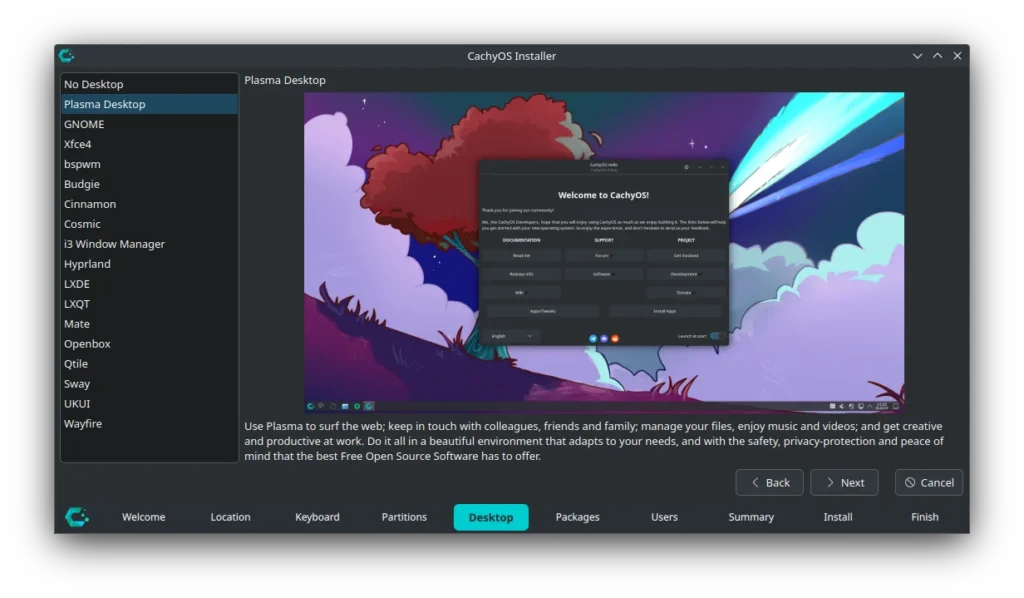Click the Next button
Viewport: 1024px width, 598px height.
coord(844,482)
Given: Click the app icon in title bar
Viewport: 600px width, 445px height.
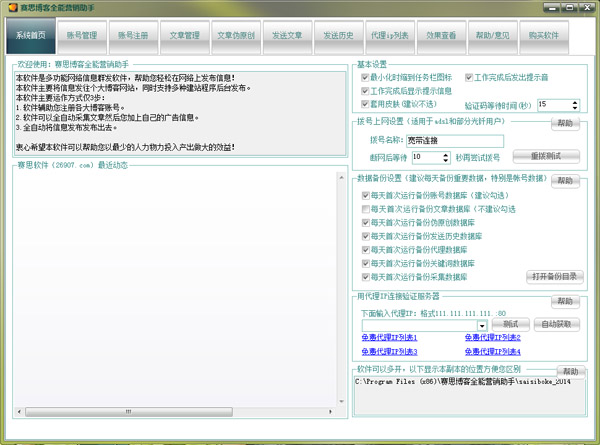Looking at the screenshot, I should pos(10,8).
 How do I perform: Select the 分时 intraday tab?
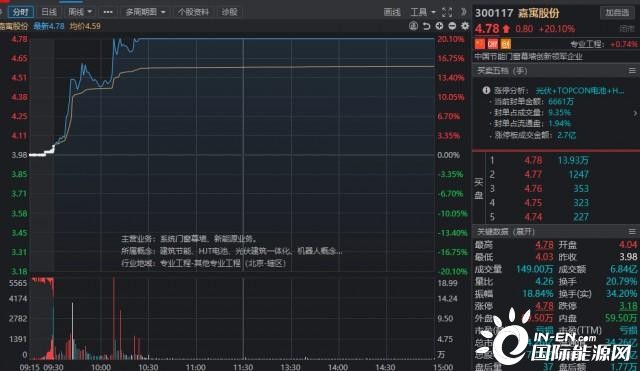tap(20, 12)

What needs to be done →
Lines from the one that contains "Given: Click the app icon in title bar" to the final line of the material are the whole answer. Reproduce them word for word and skip the pictures.

Output →
Given: Click the app icon in title bar
Viewport: 600px width, 445px height.
Looking at the screenshot, I should pos(10,8).
 How do I perform: Select the 分时 intraday tab?
tap(20, 12)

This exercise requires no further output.